* Material for the task:
==========
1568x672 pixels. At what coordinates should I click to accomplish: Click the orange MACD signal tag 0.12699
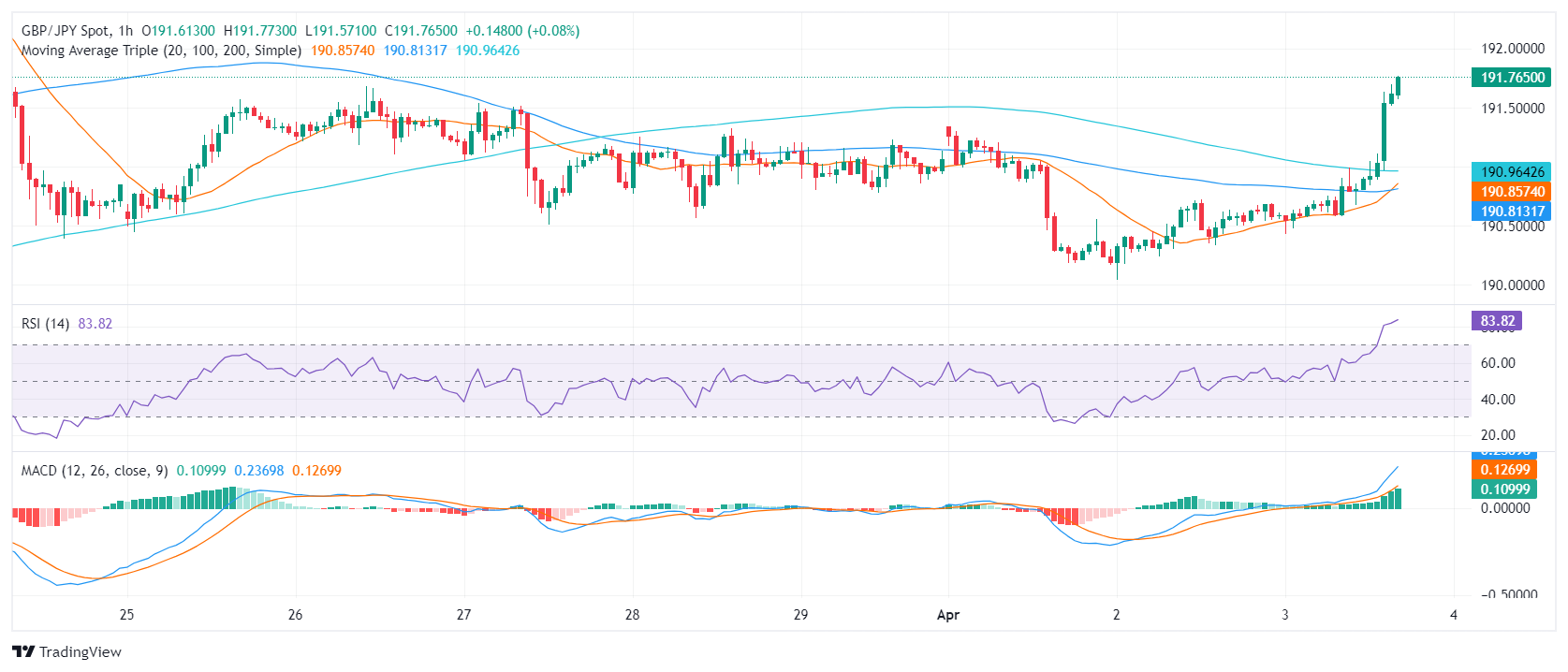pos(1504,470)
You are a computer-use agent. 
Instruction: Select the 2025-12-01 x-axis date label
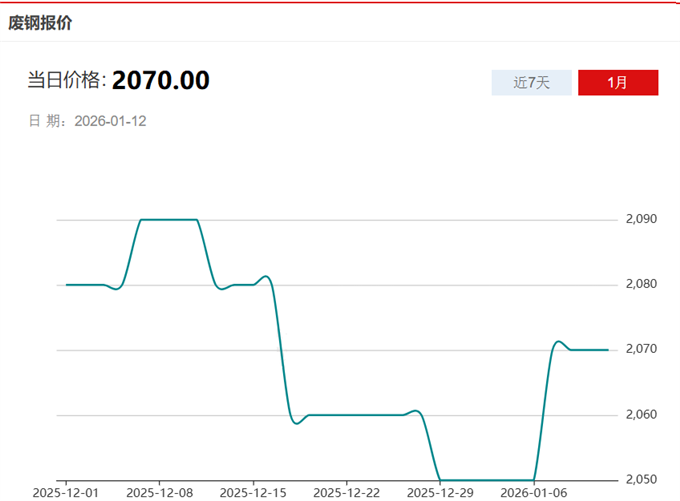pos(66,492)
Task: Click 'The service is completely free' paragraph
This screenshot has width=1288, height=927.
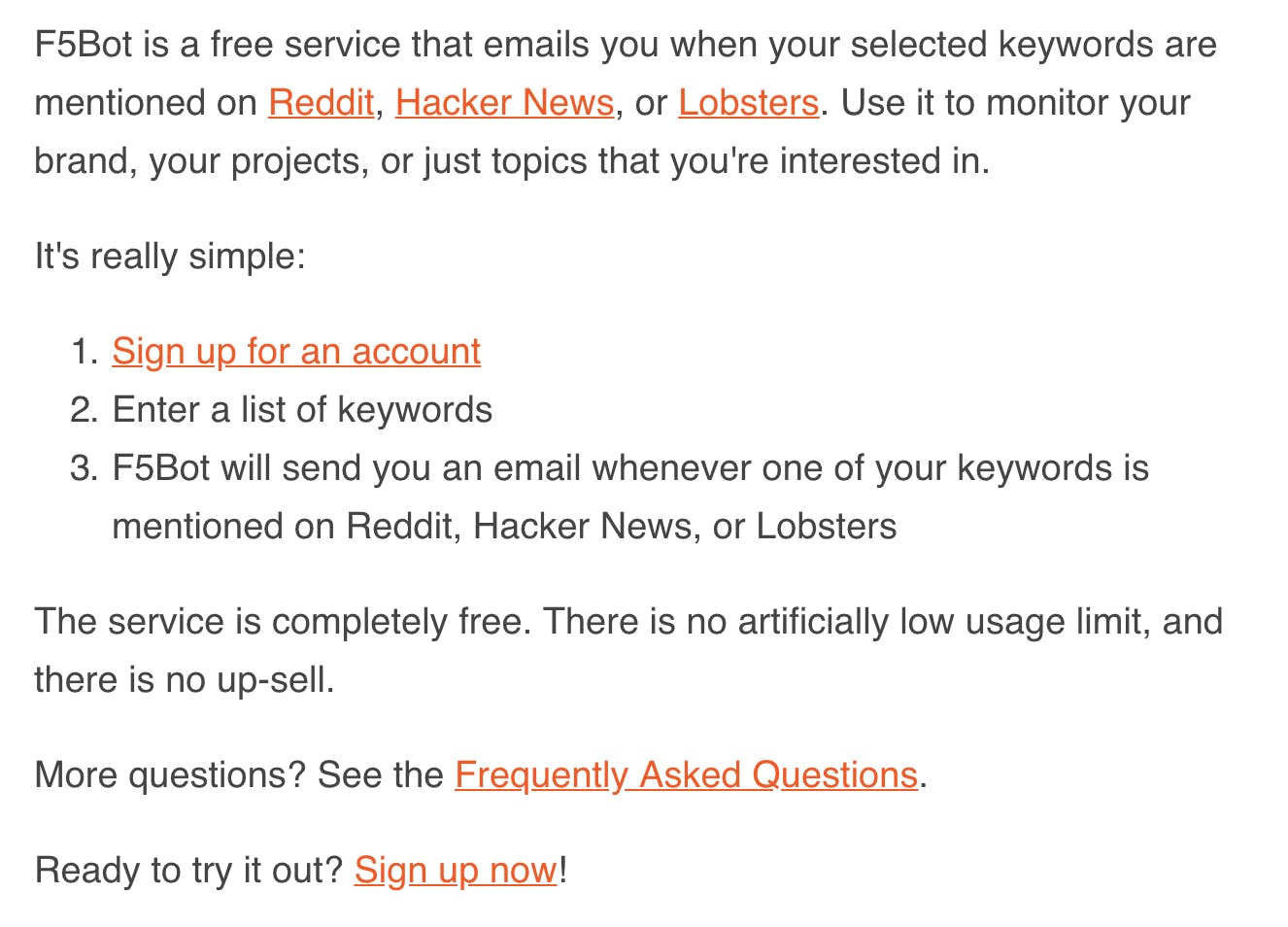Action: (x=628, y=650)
==========
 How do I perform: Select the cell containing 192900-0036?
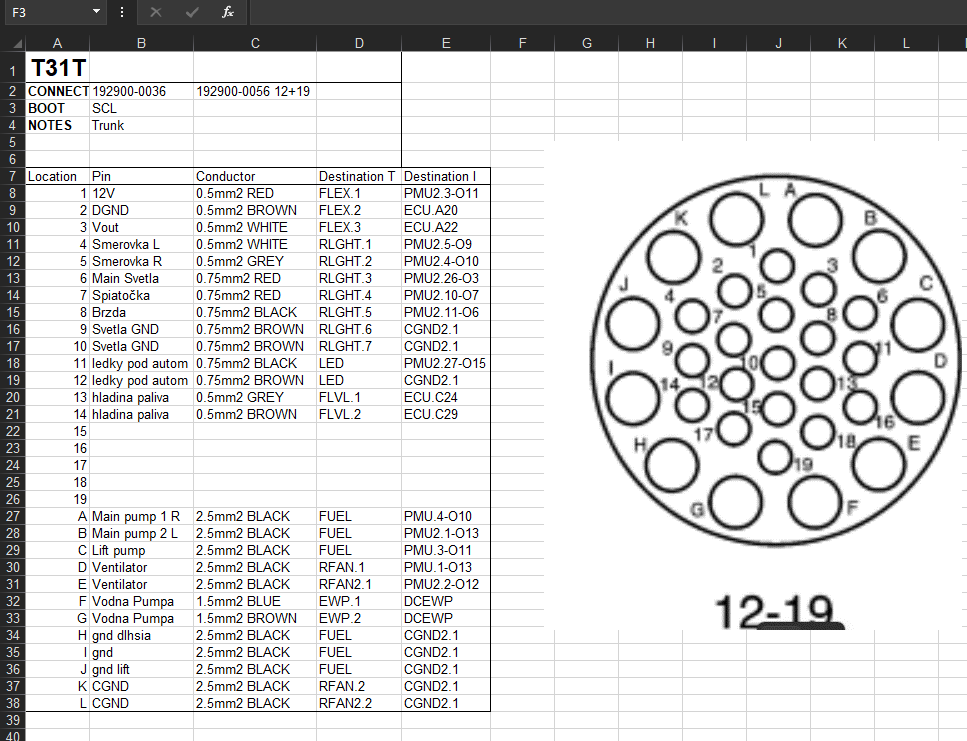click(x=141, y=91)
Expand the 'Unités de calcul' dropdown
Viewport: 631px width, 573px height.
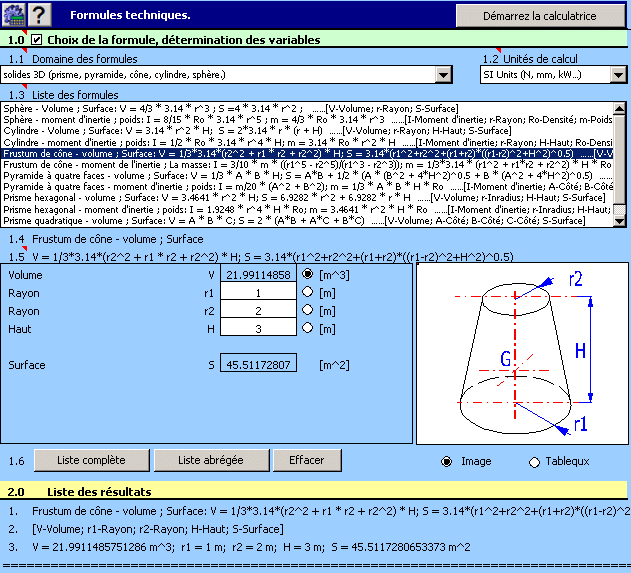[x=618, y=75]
==========
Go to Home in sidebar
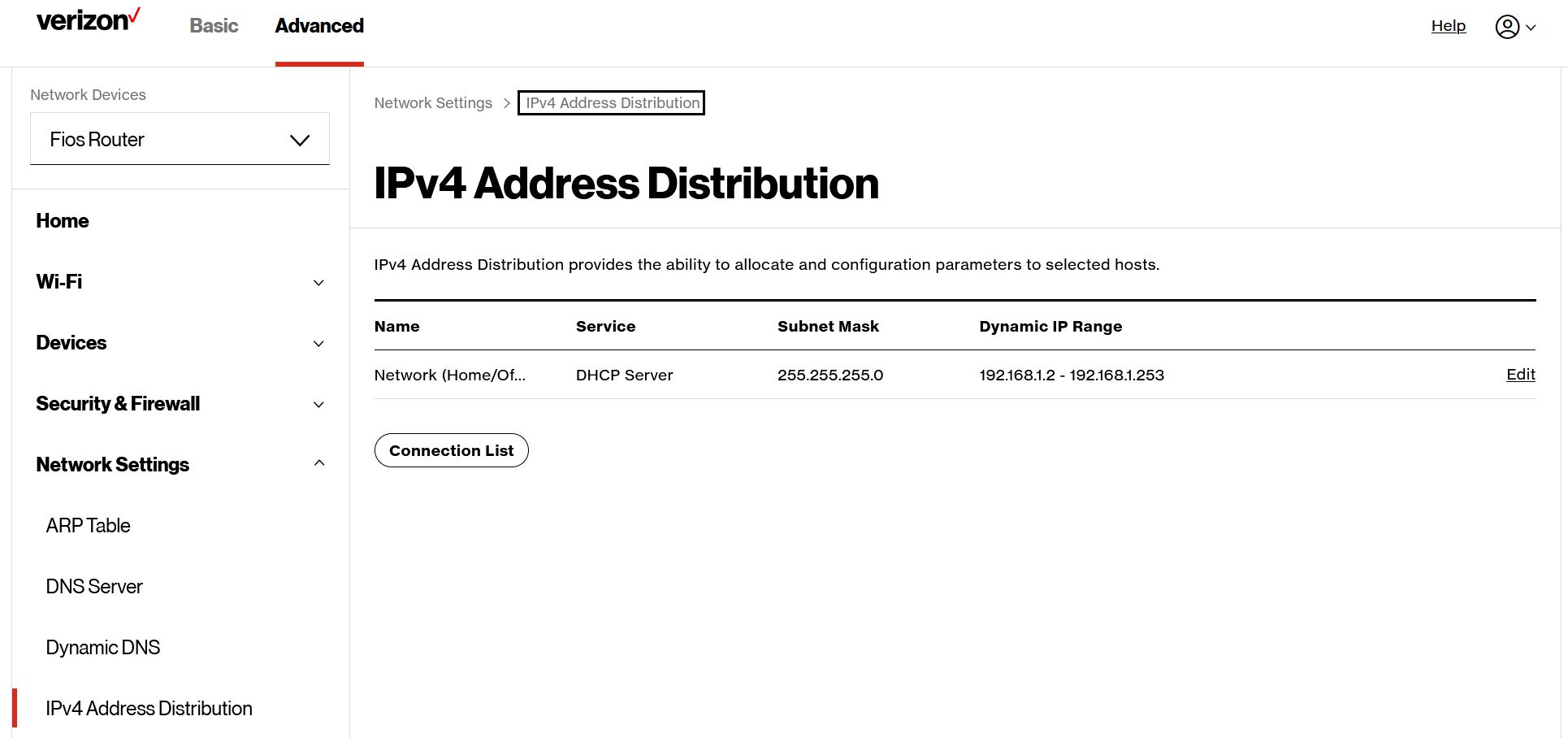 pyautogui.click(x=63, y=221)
==========
* What you should do: Write the material from the line containing "Expand the 'Unités de calcul' dropdown" through the line containing "[x=618, y=75]" as a JSON list of strings, one string per line, without blank lines. Leave the pictures out.

* Written solution:
[
  "Expand the 'Unités de calcul' dropdown",
  "Viewport: 631px width, 573px height.",
  "[x=618, y=75]"
]